Yundong (运动), ovvero movimento, era diventato ormai un termine familiare ai cinesi, l’accezione di questo termine spesso utilizzato nel senso di “campagna politica” , fu impiegata dal Partito Comunista su larga scala , per promuovere piani politici di massa a medio e lungo periodo. Il termine divenuto ormai un elemento onnipresente nella vita e nella mentalità dei cinesi verrà massicciamente impiegato anche dopo la fine della Rivoluzione Culturale. Attorno alla metà degli anni ottanta il termine verrà riutilizzato, non dalle autorità ufficiali, ma da un fronte di giovani artisti che aveva come scopo la diffusione e lo sviluppo dell’avanguardia. Tutte le attività che questi giovani gruppi organizzavano prendevano il nome di yundong, fino ad organizzarsi in quello che verrà chiamato bawu xinchao meishu yundong (八五新潮美术运动), il Movimento della nuova ondata artistica dell’85.
Le nuove campagne politiche lanciate dal partito fra il 1983 e 1984 come abbiamo visto non fermano affatto lo sviluppo e la ricerca di nuove forme artistiche, ne rallentano sia il corso, ma allo stesso tempo irrorano di nuova vitalità artisti e simposi. Fra gli avvenimenti fondamentali che concorrono alla nascita del Movimento della nuova ondata artistica dell’85,ricordiamo l’esposizione del primo artista contemporaneo in Cina, l’americano Robert Rauschenberg (1925 – 2008)1 che nel 1985 tenne nella Galleria Nazionale una sua mostra.

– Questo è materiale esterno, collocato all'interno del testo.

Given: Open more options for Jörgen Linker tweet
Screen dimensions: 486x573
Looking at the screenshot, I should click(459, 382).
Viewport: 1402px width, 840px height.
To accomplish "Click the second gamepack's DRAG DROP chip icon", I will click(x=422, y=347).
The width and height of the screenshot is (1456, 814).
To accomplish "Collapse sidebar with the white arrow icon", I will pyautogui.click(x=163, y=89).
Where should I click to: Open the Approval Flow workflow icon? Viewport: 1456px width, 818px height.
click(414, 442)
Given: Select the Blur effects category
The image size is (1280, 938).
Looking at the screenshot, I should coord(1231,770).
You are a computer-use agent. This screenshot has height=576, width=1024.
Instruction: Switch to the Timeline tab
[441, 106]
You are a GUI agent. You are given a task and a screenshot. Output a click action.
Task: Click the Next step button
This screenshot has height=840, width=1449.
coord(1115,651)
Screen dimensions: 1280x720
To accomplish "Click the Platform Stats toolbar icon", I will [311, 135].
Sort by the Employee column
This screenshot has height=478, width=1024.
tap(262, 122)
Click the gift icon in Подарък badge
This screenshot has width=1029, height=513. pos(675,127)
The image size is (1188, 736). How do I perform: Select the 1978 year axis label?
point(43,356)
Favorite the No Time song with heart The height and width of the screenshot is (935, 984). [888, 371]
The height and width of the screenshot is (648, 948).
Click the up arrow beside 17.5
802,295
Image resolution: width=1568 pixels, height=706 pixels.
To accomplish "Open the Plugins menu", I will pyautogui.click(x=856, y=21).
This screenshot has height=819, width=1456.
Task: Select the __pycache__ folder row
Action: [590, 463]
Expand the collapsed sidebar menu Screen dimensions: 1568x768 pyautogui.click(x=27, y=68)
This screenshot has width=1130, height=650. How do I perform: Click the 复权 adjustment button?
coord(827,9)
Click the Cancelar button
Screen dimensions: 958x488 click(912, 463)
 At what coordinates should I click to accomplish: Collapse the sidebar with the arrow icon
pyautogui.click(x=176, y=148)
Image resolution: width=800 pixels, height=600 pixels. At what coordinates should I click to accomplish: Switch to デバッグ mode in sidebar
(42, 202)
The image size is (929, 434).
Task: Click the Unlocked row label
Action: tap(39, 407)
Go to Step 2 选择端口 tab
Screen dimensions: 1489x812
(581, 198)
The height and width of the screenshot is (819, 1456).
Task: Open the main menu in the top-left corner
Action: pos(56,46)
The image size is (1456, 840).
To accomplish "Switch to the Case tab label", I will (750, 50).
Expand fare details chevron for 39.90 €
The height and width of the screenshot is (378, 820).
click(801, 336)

Enorme fu l’impatto sulle nuove generazioni che iniziarono a riconsiderare nozioni quali arte e creatività.
Considerevole fu il numero di esposizioni che si susseguirono dal 1985 in poi, alcune ricerche mostrano che non solo aumentarono le esposizioni, ma cambiarono anche gli interessi degli stessi giovani artisti e non nei confronti dell’arte. Se in un primo momento l’arte accademica cinese ed europea suscitava l’interesse maggiore, a seguito dell’apertura graduale del paese e la progressiva “inondazione di occidente” che attraversò la Cina in questi anni, sempre più si rimane attratti da questi nuovi temi e nuovi soggetti che vanno sotto il nome di arte moderna, contemporanea o d’avanguardia.2
Da alcuni studi in campo sociologico che esaminano la diffusione dell’interesse per arte contemporanea in Cina, sono interessanti a mio avviso tre risultati: il numero dei partecipanti in attività che coinvolgono l’arte moderna, il numero di mostre nel paese per anno e la variazione degli interessi e dei gusti in campo artistico dei cinesi (per lo più giovani al di sotto dei trentacinque anni) nel periodo che va dal 1977 al 1986.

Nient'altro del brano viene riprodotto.